TASK INSTRUCTIONS
Write out the material word for word, beginning at its first line and going on through the line that contains "Action: [978, 332]", including that line. Leave the pictures out of your answer.

"""

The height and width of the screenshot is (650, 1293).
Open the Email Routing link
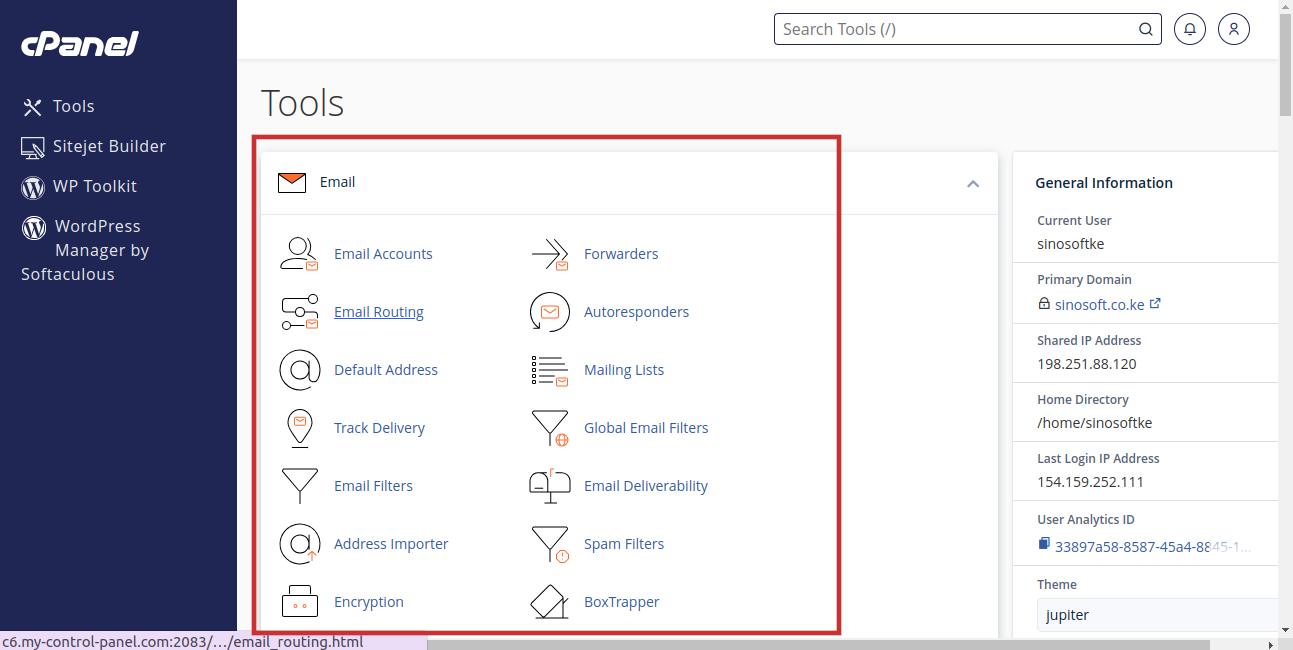click(378, 312)
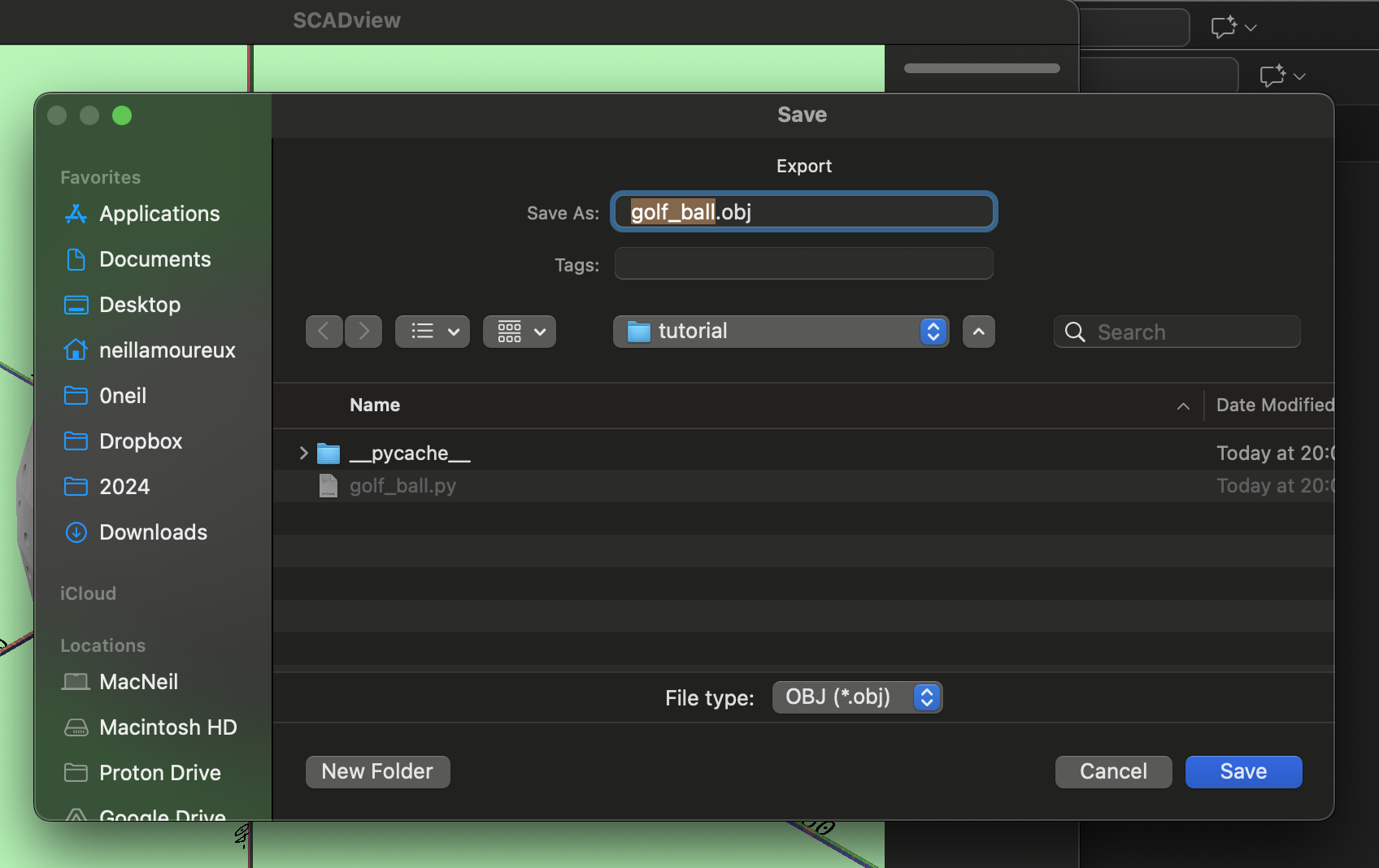Screen dimensions: 1379x868
Task: Collapse the dialog with the chevron button
Action: [978, 332]
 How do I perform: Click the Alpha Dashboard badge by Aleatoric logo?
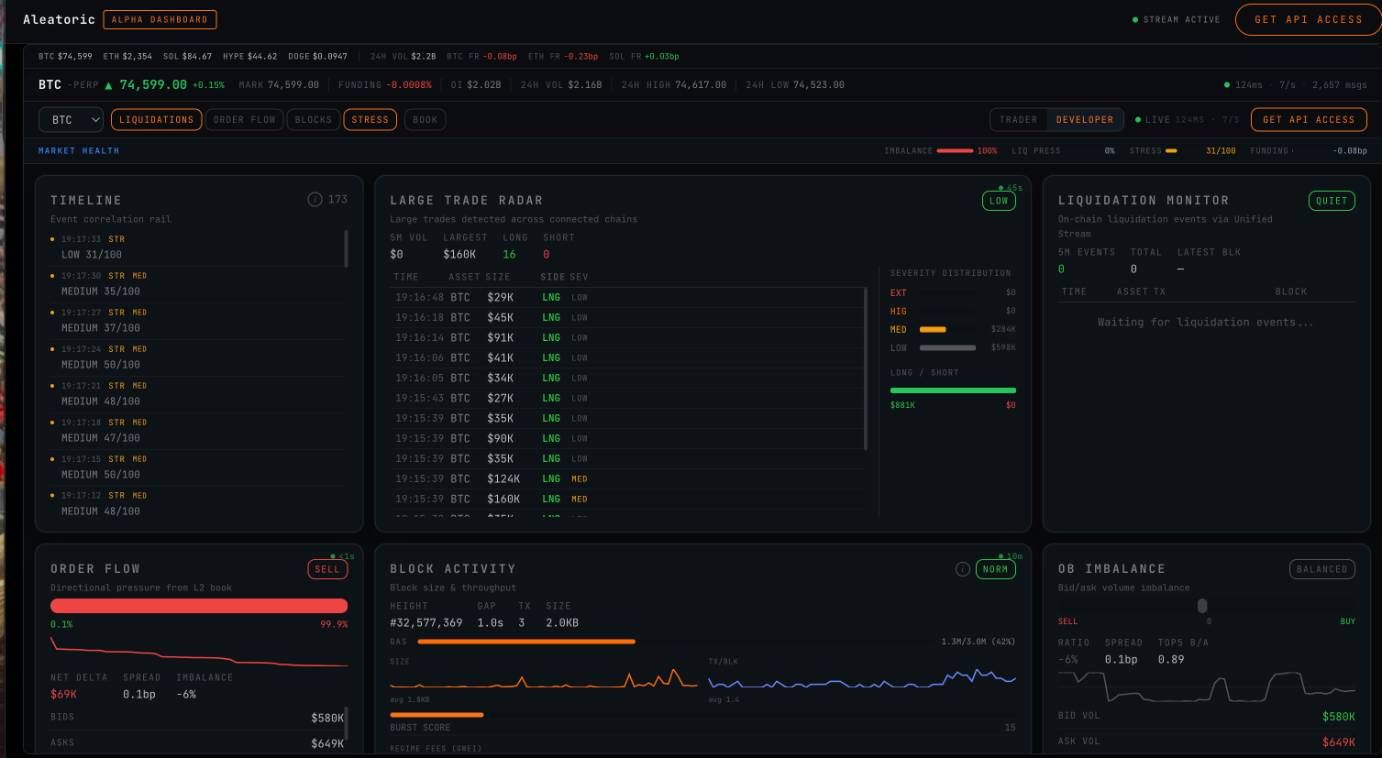tap(160, 20)
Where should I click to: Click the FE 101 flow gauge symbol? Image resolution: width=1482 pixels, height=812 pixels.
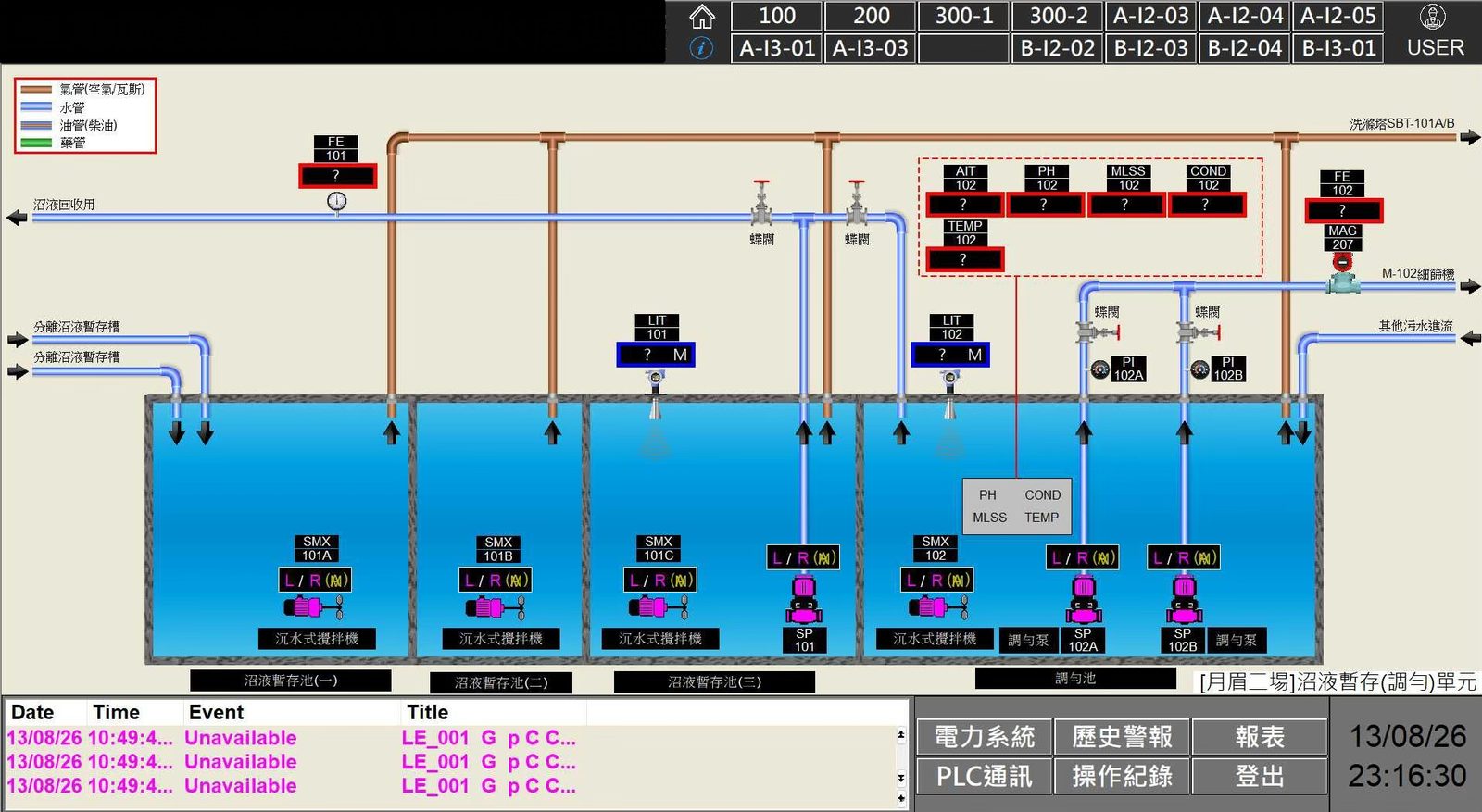336,201
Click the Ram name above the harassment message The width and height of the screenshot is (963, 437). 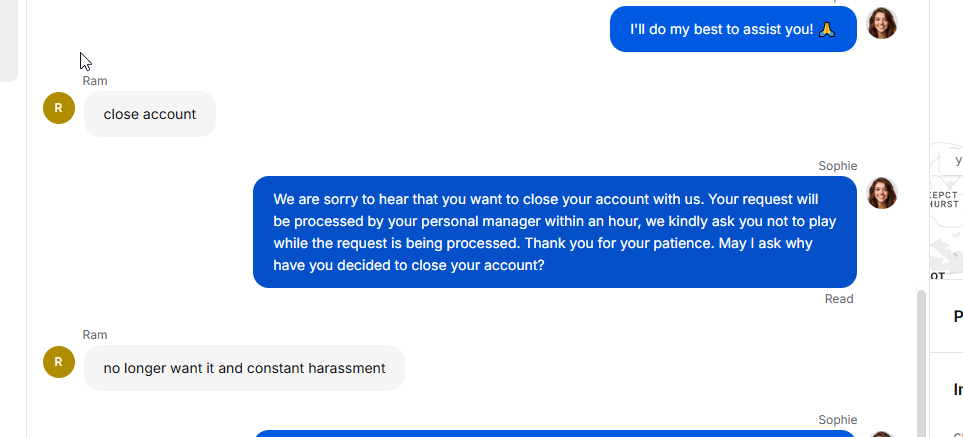(x=95, y=335)
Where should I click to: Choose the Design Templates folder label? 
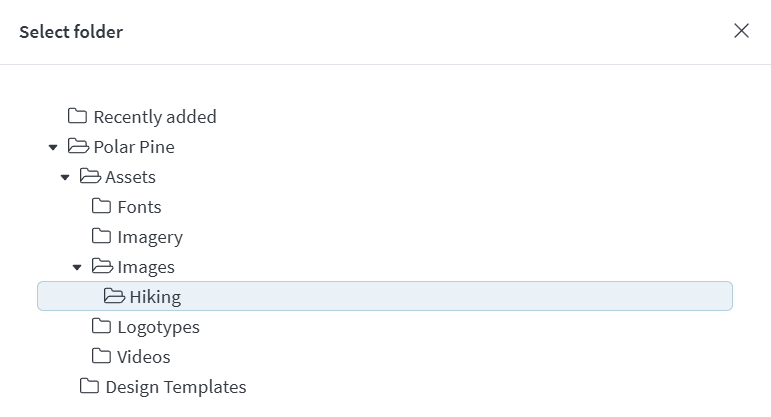(x=176, y=387)
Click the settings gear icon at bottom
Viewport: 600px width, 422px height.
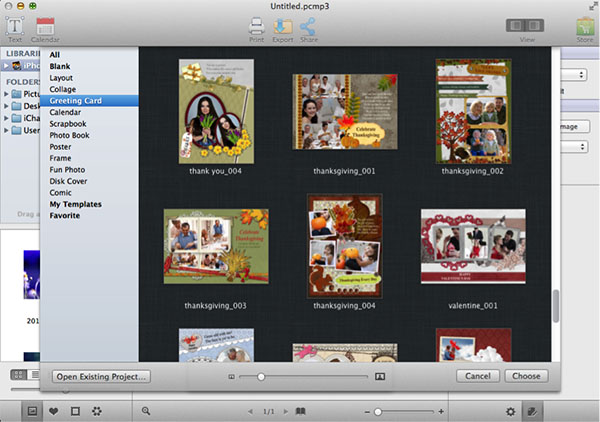coord(510,411)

"""

WRITTEN SOLUTION
The height and width of the screenshot is (650, 1293).
Open the Email Routing link
click(378, 312)
Screen dimensions: 1379x868
Task: Collapse the dialog with the chevron button
Action: [978, 332]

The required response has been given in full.